SEO CASE STUDY
Dominating Sleep Tech via Intent-Based Search Strategy
How a patented bed climate control brand captured symptom-stage search demand — and built organic visibility across an entire product category being discovered in real time.
Client
BedJet
Niche
Sleep Solutions & Bed Climate Control
Duration
4-Month Campaign
+34%
Traffic growth

75K
Monthly visitors
+34%
Traffic growth
+19K
Net new sessions/mo
+9.7K
New keywords ranked

The Client
Bedjet: Engineering The Ideal Sleep Temperature
An American direct-to-consumer brand making air-based climate control systems for beds. Unlike water-cooled mattress pads or electric blankets, BedJet circulates warm or cool air directly into the bed through a patented airflow system — no mattress alteration, no added weight, no complex installation. The flagship BedJet 3 features biorhythm sleep technology with programmable temperature scheduling and dual-zone capability for couples with different sleep preferences.
THE CHALLENGE
A Category Being Discovered In Real Time — By Both Consumers And Competitors

Symptom-First Search Behaviour
Most consumers don’t search for “bed climate control” — they search for symptoms like “sweating in bed at night,” making category-level SEO insufficient on its own.

Well-Funded Competitor Pressure
Well-capitalized D2C sleep tech brands had aggressive SEO programs specifically targeting the same solution keywords BedJet needed to own.

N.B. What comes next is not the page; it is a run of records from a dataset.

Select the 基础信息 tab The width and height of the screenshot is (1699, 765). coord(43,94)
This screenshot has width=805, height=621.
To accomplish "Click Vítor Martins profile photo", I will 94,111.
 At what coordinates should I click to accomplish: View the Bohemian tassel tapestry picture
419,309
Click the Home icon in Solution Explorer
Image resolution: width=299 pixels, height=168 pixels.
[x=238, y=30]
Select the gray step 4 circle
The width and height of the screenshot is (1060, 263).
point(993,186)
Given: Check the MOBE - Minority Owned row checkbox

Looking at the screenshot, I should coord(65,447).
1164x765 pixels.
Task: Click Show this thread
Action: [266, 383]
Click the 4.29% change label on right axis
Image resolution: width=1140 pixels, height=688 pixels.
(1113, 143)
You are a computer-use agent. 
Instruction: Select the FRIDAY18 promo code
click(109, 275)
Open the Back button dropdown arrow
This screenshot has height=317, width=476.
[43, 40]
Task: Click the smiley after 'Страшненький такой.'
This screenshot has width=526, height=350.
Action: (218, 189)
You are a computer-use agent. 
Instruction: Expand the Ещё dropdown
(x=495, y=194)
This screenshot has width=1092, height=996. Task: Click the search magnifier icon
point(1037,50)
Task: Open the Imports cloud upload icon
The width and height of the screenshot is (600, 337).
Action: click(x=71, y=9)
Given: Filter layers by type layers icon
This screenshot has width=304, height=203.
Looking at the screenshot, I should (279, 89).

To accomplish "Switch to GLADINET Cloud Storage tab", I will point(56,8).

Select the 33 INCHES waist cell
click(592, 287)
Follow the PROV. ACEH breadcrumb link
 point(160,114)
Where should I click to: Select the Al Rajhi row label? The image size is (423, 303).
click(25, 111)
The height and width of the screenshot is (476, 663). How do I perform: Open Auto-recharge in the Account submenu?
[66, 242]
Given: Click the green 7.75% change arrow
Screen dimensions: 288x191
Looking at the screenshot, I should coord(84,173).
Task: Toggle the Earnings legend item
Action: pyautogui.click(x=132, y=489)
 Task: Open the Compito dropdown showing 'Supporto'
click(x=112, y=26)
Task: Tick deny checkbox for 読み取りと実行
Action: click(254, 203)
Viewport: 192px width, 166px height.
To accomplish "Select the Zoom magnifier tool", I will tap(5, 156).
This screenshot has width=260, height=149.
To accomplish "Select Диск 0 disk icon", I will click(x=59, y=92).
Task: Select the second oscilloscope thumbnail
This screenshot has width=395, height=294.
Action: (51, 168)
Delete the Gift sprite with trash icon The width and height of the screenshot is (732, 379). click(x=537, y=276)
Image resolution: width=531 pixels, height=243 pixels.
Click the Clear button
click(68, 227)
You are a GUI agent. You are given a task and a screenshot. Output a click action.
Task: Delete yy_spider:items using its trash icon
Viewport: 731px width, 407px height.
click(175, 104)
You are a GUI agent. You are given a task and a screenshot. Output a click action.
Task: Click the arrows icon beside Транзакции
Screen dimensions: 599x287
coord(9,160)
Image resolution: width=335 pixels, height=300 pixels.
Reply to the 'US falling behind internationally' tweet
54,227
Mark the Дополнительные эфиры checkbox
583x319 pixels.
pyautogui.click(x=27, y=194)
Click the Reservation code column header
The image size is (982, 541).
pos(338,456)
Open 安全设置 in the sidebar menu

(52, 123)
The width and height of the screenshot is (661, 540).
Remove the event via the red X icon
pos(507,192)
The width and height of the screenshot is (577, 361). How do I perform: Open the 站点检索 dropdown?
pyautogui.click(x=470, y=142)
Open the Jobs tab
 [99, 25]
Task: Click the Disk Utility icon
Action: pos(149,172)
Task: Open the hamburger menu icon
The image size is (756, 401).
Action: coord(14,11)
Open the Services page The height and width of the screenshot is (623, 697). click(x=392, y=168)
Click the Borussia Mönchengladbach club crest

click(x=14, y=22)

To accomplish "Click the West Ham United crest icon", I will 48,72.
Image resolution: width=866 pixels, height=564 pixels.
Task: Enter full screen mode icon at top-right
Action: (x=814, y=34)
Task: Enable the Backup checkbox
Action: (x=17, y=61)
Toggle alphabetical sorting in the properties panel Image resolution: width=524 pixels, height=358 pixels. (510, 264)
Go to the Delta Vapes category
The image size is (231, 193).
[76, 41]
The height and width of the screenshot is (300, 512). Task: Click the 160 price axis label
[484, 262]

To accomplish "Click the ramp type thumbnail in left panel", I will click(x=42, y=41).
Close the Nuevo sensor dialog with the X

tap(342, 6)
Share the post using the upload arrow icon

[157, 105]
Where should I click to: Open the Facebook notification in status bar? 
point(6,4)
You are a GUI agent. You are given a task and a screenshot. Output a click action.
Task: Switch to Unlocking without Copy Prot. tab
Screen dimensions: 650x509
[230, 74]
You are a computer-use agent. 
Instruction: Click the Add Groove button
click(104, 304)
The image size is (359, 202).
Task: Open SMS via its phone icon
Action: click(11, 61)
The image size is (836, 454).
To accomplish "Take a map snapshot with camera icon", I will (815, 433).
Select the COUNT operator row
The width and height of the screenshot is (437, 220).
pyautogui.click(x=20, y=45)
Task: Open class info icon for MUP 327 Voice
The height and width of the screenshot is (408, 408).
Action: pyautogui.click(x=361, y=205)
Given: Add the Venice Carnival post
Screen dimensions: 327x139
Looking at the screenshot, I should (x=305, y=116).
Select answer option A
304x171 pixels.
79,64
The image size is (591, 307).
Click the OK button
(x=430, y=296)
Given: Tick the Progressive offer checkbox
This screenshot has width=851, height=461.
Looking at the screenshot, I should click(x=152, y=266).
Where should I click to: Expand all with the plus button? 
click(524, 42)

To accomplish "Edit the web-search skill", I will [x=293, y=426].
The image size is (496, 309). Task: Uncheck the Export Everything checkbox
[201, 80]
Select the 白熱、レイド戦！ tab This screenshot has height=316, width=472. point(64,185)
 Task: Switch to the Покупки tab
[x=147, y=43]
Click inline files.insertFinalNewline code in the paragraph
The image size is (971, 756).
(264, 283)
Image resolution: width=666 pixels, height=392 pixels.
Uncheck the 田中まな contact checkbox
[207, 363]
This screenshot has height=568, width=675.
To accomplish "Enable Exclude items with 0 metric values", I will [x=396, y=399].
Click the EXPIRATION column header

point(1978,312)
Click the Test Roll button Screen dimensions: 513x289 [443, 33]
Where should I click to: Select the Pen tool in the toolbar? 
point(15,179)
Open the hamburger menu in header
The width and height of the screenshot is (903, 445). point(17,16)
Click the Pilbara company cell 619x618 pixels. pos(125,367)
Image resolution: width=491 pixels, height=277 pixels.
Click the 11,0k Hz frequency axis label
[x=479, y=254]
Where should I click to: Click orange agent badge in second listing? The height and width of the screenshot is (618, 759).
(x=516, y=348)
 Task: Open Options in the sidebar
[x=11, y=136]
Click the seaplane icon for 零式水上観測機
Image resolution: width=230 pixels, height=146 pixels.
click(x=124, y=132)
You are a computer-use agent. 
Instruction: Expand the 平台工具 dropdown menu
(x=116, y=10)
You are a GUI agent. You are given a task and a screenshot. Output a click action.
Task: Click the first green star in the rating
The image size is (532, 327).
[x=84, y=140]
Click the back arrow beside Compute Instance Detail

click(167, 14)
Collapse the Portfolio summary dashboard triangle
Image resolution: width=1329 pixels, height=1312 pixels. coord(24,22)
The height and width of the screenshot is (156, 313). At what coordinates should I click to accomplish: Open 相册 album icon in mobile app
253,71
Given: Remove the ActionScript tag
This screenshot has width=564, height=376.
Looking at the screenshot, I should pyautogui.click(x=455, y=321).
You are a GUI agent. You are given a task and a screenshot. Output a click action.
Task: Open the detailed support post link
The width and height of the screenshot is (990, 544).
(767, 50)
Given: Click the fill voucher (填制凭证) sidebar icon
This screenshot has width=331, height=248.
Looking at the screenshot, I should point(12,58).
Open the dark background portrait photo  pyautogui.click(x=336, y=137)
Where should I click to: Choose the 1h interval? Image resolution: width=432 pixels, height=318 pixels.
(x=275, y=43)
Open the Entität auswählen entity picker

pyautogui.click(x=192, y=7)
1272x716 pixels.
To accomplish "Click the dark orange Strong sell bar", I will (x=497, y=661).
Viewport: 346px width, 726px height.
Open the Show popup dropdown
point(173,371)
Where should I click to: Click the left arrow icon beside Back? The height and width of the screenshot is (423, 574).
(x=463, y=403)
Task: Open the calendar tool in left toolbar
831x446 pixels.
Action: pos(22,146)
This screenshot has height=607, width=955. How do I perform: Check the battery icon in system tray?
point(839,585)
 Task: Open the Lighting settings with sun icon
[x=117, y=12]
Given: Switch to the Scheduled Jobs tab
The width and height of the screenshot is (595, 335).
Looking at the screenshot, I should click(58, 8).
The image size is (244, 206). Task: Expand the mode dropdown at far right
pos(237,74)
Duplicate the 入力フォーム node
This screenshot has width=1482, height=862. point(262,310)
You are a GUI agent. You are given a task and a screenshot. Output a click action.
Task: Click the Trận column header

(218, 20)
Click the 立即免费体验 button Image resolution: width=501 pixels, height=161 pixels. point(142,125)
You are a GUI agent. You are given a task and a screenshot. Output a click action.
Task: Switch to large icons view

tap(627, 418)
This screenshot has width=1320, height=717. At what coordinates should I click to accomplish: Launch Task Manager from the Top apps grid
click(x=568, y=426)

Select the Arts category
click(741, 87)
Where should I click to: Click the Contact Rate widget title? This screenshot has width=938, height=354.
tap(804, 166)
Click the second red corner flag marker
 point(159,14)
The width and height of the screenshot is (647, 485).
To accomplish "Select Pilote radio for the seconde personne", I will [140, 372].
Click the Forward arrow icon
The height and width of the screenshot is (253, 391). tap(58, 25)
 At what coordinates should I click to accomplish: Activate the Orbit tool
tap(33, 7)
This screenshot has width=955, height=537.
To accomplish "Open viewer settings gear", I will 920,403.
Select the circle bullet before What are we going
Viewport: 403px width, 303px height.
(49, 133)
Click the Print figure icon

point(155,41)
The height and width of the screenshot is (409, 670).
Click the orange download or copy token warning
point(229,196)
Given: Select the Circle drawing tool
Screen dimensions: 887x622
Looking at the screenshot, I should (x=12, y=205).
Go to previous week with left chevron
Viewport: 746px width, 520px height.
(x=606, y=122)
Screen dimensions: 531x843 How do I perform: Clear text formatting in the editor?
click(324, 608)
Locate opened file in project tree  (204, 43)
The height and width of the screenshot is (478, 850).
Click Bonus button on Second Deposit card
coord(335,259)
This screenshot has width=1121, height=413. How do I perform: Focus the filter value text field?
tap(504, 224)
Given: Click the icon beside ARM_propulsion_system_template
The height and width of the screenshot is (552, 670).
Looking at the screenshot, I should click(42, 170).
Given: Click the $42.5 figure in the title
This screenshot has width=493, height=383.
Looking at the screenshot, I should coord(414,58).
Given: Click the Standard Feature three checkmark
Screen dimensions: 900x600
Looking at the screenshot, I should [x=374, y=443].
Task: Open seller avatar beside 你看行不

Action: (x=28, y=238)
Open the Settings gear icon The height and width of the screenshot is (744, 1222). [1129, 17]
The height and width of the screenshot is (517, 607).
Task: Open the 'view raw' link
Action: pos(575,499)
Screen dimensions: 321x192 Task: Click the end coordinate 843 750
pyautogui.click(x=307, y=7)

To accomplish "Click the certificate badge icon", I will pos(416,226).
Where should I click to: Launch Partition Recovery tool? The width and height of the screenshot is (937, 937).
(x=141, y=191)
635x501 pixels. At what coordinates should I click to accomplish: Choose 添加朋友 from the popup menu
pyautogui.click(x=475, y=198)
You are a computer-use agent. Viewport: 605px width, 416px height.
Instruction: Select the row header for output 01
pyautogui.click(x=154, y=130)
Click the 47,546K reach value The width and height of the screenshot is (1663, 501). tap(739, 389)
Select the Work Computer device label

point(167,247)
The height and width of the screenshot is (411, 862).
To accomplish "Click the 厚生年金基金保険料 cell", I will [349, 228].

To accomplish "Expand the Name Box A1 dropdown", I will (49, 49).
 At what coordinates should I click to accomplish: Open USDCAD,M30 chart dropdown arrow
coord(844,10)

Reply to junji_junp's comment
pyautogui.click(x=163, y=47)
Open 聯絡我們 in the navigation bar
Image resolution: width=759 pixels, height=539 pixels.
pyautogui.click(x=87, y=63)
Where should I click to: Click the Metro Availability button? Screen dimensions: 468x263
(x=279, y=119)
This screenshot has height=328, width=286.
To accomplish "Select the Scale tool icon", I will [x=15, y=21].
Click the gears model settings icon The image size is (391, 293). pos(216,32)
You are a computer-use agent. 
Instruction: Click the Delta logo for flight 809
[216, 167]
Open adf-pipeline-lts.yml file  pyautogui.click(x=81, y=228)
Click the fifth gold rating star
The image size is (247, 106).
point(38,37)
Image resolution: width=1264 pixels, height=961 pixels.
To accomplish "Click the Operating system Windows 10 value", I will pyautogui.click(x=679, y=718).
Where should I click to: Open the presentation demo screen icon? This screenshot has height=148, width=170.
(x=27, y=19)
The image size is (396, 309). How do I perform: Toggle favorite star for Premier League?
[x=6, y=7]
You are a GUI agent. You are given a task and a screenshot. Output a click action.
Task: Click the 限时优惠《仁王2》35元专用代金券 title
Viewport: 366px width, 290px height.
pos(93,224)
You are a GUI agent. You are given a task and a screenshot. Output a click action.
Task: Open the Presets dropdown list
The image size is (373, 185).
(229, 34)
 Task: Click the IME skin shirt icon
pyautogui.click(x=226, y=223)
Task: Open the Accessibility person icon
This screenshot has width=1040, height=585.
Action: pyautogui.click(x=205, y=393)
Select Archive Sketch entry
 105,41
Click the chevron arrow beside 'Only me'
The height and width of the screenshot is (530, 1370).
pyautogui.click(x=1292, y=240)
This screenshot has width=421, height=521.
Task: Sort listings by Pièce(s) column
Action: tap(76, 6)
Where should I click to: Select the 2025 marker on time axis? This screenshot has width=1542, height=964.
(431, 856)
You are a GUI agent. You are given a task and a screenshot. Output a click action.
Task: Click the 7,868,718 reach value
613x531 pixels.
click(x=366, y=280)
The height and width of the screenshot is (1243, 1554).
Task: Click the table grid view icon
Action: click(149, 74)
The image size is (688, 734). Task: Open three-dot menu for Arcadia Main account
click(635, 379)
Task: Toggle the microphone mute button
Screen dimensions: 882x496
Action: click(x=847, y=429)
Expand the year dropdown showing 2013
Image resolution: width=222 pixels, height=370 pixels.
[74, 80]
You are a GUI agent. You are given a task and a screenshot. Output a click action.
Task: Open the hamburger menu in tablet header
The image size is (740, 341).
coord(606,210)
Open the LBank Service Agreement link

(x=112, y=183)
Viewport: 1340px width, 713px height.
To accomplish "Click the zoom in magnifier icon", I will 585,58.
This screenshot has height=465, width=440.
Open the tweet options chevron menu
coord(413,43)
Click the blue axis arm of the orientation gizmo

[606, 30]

Undifferentiated Product Pages
The technical distinction between air-based and water-based cooling was not clearly explained on product pages, reducing conversion from education-intent organic traffic.

Thin Comparison Coverage
High-intent comparison searches — users already evaluating BedJet against alternatives — had no dedicated content to capture them before competitors did.
Our Approach
Symptom-To-Solution Content Architecture + Technical Differentiation Messaging
Our strategy for BedJet was built around a single insight: most people searching for sleep cooling solutions don’t yet know a product like BedJet exists. We focused on meeting them at the symptom — before they reached the comparison stage — and building the content architecture to carry them all the way through to conversion.
Problem-Aware Content Strategy
Articles targeting symptom-based queries — “why do I sweat so much at night,” “how to cool down your bed,” “solutions for hot sleepers” — captured awareness-stage users researching their problem before they know a product solution exists.
Competitive Comparison Pages
Head-to-head comparison content explaining the air-based vs water-based cooling difference captured high-intent comparison shoppers and built competitive authority in the category.
Product Page Depth Overhaul
Product pages were rewritten with expanded technical specifications, FAQ sections addressing common objections, installation and compatibility content, and schema markup for product, review, and FAQ rich results.
The Impact
34% Traffic Growth And Nearly 10,000 New Keyword Rankings In Four Months

55K → 75K
Monthly Organic Traffic
+34%
Traffic Growth
+19,246
Net new visitors/mo
+9,712
New keyword rankings
“BedJet now captures organic traffic at every stage of the sleep-tech purchase journey — from the first symptom search through to competitive comparison and final purchase decision.”
Actionable Insights
What Brands In Emerging Wellness Categories Should Know
Symptom-First Beats Product-First
In categories where consumer education precedes product awareness, symptom-to-solution content is more scalable than product-first SEO — and captures demand before competitors enter the conversation.
Comparison Content Builds Authority
Comparison pages aren’t just for late-stage shoppers. They signal competitive depth to Google and position a brand as the authoritative voice in its category — not just one option among many.
Early Movers Own Emerging Categories
The brands that build topical authority before a category matures own it when search volume scales. Waiting until competition is heavy means starting from behind.
Differentiation Lives On The Page
Technical product advantages only convert when they’re explained where organic traffic lands. Product pages need to educate, not just describe — especially for innovative or unfamiliar products.